Evidence of dysplasia includes a short or angled roof, and signs of acute-chronic impingement, such as an os acetabulae, femoral bossing, Ganz lesions and impingement cysts. A ‘Ganz lesion’ is a thickening or bump on the superior femoral neck in response to chronic impingement in this area. The thickening of the bone then causes worsening impingement and a vicious cycle develops. The thickened bone often needs to be surgically resected.
MRI scanning of the hip to detect any intra-articular pathology is also useful. Injection of the hip joint with local anaesthetic with post-injection assessment of pain is very accurate by examining the hip pre- and post-injection.
Arthroscopy of the hip joint remains the most sensitive and specific investigation. In patients presenting with pain in the areas described, the clinician should maintain a high index of suspicion for labral injury, irrespective of the results of investigative imaging.
Synovitis is a complication of most hip injuries but can present as a primary problem, particularly when associated with rheumatological conditions. It usually responds well to X-ray guided injections of corticosteroid.
With the increasing use of MRI and hip arthroscopy, labral tears of the hip joint are being increasingly recognised as a cause of hip pain. The mechanism of injury can be due to extrinsic factors (road traffic accident, lifting/twisting incident, repetitive squatting anh hip flexing) or intrinsic factors (dysplasis, Ganz lesions, torn ligamentum teres).
The natural history of an untreated acetabular labral tear is slow but progressive degeneration to degenerative hip joint disease. Treatment of these injuries involves arthroscopic debridement of the torn part of the labrum, which generally produces good results, especially in those with minimal or no associated chondral damage.
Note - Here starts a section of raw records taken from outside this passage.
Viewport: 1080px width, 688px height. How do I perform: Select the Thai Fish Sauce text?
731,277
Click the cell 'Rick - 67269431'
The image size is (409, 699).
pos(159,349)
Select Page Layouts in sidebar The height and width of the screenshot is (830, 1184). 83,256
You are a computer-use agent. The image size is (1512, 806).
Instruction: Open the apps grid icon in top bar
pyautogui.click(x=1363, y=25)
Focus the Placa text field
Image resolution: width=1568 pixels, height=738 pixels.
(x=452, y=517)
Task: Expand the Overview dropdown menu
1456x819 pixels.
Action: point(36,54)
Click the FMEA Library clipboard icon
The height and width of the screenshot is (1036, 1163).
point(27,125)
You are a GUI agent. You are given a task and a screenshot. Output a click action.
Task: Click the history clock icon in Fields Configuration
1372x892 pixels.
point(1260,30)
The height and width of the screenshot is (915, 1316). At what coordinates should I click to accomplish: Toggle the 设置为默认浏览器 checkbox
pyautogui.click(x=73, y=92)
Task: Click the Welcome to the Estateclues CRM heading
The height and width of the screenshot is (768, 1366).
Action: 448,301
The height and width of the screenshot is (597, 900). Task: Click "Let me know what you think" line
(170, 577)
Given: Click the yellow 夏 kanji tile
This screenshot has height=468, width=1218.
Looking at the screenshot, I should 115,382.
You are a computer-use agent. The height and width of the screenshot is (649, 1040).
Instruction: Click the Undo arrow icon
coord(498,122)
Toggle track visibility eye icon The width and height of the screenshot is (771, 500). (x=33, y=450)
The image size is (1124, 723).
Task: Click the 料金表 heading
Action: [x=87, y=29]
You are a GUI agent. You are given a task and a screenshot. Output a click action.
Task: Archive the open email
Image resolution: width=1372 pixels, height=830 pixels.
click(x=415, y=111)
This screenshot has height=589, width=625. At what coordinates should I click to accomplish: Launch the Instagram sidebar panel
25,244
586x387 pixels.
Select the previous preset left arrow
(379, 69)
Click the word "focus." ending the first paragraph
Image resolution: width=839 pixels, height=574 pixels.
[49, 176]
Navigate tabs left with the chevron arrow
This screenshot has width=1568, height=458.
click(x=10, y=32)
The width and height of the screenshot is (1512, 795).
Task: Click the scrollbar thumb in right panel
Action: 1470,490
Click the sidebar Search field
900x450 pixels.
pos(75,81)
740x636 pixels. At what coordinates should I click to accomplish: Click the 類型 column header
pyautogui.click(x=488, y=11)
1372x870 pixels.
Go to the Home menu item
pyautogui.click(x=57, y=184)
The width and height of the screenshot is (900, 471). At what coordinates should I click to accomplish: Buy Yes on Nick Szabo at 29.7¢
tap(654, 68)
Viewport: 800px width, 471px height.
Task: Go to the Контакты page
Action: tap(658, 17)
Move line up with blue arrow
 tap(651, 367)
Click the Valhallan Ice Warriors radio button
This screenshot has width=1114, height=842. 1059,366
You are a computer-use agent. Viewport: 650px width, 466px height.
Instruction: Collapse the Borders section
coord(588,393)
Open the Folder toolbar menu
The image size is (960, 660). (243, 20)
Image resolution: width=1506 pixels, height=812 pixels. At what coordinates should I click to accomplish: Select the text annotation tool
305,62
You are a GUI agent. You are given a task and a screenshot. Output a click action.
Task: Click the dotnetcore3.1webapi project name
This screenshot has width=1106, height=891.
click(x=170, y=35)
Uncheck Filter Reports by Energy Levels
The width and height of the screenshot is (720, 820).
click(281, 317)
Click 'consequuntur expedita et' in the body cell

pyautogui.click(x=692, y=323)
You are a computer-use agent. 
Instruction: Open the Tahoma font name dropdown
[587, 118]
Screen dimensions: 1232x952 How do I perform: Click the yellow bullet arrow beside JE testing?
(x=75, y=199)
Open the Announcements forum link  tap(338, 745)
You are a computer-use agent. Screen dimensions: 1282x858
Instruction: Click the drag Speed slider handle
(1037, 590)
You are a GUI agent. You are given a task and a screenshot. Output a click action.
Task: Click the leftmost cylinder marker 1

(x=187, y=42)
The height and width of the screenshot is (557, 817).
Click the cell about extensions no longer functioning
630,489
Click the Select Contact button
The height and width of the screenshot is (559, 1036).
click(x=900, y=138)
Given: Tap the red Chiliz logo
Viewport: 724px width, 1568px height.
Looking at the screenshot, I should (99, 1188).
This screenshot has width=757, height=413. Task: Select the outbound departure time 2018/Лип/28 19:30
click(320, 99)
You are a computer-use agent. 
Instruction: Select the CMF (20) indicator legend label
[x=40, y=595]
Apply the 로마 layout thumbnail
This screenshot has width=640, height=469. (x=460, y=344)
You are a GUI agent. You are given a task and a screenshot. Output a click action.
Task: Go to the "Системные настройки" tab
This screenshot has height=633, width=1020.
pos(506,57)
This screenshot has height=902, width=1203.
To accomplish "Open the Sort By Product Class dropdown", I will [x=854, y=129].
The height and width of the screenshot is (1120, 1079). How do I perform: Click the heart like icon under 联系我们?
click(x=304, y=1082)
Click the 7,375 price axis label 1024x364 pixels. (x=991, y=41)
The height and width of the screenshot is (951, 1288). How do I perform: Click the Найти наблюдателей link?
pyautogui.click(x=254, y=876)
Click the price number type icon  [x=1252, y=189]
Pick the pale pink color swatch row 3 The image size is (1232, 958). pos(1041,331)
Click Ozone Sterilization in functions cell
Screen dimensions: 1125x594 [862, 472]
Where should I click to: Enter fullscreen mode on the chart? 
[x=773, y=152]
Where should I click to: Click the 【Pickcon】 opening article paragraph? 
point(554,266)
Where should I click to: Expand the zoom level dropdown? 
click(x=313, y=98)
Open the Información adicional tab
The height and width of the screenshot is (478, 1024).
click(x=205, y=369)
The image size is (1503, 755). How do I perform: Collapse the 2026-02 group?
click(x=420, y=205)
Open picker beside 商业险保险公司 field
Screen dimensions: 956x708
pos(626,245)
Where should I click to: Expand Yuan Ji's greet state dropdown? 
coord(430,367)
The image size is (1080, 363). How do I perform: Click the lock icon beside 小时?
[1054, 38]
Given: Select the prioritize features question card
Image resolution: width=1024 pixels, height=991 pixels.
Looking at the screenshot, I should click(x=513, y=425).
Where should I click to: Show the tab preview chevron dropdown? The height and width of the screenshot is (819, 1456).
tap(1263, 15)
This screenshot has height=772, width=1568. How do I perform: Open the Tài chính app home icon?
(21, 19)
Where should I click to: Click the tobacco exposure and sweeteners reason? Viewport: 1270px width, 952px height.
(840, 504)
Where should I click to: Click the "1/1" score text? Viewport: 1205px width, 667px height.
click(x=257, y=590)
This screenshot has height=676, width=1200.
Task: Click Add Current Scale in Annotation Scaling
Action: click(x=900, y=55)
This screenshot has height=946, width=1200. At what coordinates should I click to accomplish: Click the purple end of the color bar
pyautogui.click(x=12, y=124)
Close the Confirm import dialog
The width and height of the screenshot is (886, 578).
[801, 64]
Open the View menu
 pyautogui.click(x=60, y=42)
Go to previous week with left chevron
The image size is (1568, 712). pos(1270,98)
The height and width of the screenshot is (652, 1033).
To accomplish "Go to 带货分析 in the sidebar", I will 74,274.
This can be due to bursitis in one of several bursae around the hip and it is aggravated by activities involving regular hip movements, such as climbing stairs and getting out of a car.
There are two bursae around the greater trochanter. The gluteus medius bursa and the trochanteric bursa. Gluteus medius tendinopathy and bursitis often exist together. The site of tenderness in these conditions is typically immediately above the greater trochanter and pain can be reproduced on stretching the gluteus medius.
Treatment for these conditions involves initial rest from aggravating activities, stretching and strengthening of the gluteus medius. Corticosteroid injection may be required and should be placed into the area of maximal tenderness above and behind the greater trochanter. As the condition is often associated with biomechanical abnormality, muscle tightness or excessive lateral tilt of the pelvis, pelvic stability exercises may play an important role in treatment.
Specific Concerns for Adolescents
A number of specific conditions may cause acute hip and groin pain in adolescents. Conditions of the hip joint such as Perthes’ disease, a slipped capital femoral epiphysis and epiphyseal fractures are major concerns.
Acute avulsion fractures and chronic apophysitis occur in adolescents as a result of excessive muscle contraction. The most common site is the attachment of the long head of the rectus femoris from the anterior inferior iliac spine.
Avulsion fractures present as an acute onset of anterior hip pain with a marked loss of function. On examination, there is localised tenderness and restriction of movement. In most cases, these should be treated conservatively as for a severe rectus femoris strain. Surgical reattachment of the avulsed fragment is usually not necessary but may be required when the fragment is separated from the bone by greater than 3cm. Rehabilitation is required for up to three months in these cases.